Tribunal de Commerce de Paris - avril 2001

 

« limitée à 2 pages (la présentation de l ’état local du marché) contenait seulement le nombre de confiseurs, pâtissiers et chocolatiers, la population de la ville, les revenus moyens, la composition socio professionnelle de la population…  »

Cour d’appel de Paris - janvier 2002

 

Ou si on oublie des concurrents en place :

« le document d’information remis par la société xxx ne comporte, s’agissant de l’état local du marché, qu’une liste de magasins tirée du guide du cadeau…. Que cette liste ne comporte que 11 magasins….. alors qu’une dizaine de magasins… offraient à la vente des articles du type de ceux distribués dans le réseau de franchise xxx… »

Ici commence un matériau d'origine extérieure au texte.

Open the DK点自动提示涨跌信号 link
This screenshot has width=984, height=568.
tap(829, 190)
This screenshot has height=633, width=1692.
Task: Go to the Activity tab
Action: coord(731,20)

Cour d’appel de Paris - décembre 2003

 

Et bien sûr, si on omet « les perspectives de ce marché ». Mais de quel marché ? Le marché général ou le marché local ? Le texte du décret est ambigu. Certains jugements les précisent :

« il n’est ajouté aucune perspective de développement, ni pour le marché national, ni pour le marché local »

Tribunal de Commerce de Paris - avril 2001

 

« le document d’information pré-contractuel ne contient aucune présentation des perspectives de développement du marché local dans le secteur concerné »

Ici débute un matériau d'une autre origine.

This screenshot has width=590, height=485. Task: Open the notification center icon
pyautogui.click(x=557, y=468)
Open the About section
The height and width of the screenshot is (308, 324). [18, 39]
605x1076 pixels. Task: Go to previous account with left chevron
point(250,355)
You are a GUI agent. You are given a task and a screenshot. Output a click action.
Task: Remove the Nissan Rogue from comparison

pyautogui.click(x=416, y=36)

Cour d’appel de Paris - décembre 2003

 

Ce jugement a annulé le contrat de franchise. L’annulation qui est la condamnation la plus sévère puisqu’elle a pour conséquence de remettre les parties dans la situation dans laquelle elles se trouvaient avant d’avoir contracté. En l’occurrence la condamnation a été lourde : plus de 130 000 €.

² Décret d’application de l’article 1 de la loi Doubin du 31 décembre 1989.